Não é algo do que ele fale. De fato, até 2005, ninguém sabia. Nenhum dos seus pacientes. Nem mesmo sua esposa Raya, nem seus quatro filhos.

O Dr. Shaul Perlberg, 80 anos, ainda pratica urologia no Hospital Hadassah Monte Scopus, como ele vem fazendo há muitos anos. Mas foi só há 16 anos que ele decidiu revelar a incrível história da sua infância, o reencontro com sua mãe após o Holocausto, sua mudança para Israel, e a maneira como ele conheceu o amor de sua vida, Raya.

Shaul Perlberg com 2 anos

O Dr. Perlberg nasceu na Bélgica. Antes de seus pais, Tovah e Avraham serem rodeados pelos nazistas, eles persuadiram sua vizinha idosa Alice Pirotte a fingir que seu filho era seu neto. Os pais do Dr. Perlberg mudaram seu nome de Shaul para Paul e ensinaram ao filho de dois anos a nunca tirar as calças na frente de estranhos.

Um dia, a Gestapo veio bater na porta de Pirotte. Alguém tinha informado sobre ela e seu “neto”. Os soldados decidiram que a melhor maneira de provar a “culpa” do garoto era removendo as calças à força. Uma batalha se seguiu durante a qual o soldado tentou arrancar as calças do garoto enquanto o jovem Perlberg resistia o máximo que podia.
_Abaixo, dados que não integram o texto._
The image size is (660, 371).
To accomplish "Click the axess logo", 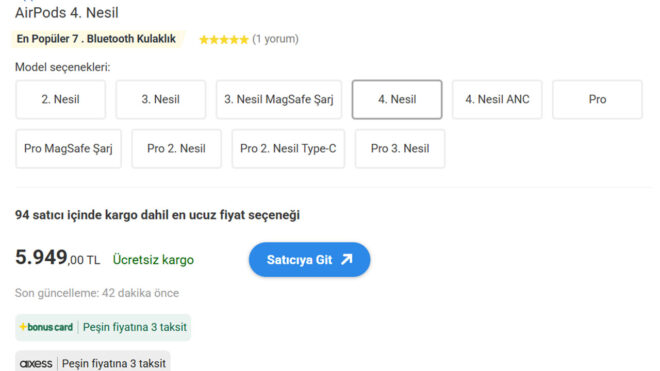I will pyautogui.click(x=36, y=363).
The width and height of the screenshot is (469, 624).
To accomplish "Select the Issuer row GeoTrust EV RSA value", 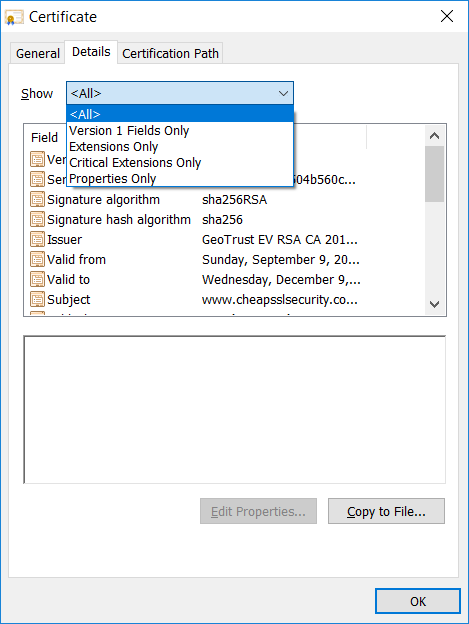I will pos(280,240).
“Entra” Diane, a pastora alemã de Pirotte. Com “Paul” lutando contra o ataque nazista e Diane avançando, mostrando os dentes, salivando e rosnando, os policiais fugiram do local. Apesar de voltarem em outras ocasiões, eles nunca foram apanhados por Diane.

O pai do Dr. Perlberg foi assassinado em Auschwitz. Sua mãe, depois de se recuperar das suas cicatrizes físicas em um hospital americano, após a guerra, retornou a Bruxelas. Rezando para que seu único filho tivesse sobrevivido, ela entrou em um lar de crianças para órfãos e ouviu as risadas de jovens brincando no topo de uma escadaria. Enquanto ela andava os passos, sem saber como reconheceria seu filho após sua longa separação, um menino de cinco anos foi em sua direção e pulou em cima dela, gritando “Maman! Maman!

Onde eles devem ir?

“Meu tio, irmão da minha mãe, tinha ido para Israel na década de 1930.” Perlberg relata.
“Depois da guerra, ele nos instou a nos juntar a ele. Minha mãe consultou a única pessoa que ela achava que poderia dar conselhos sensatos – um certo menino chamado Shaul Perlberg.”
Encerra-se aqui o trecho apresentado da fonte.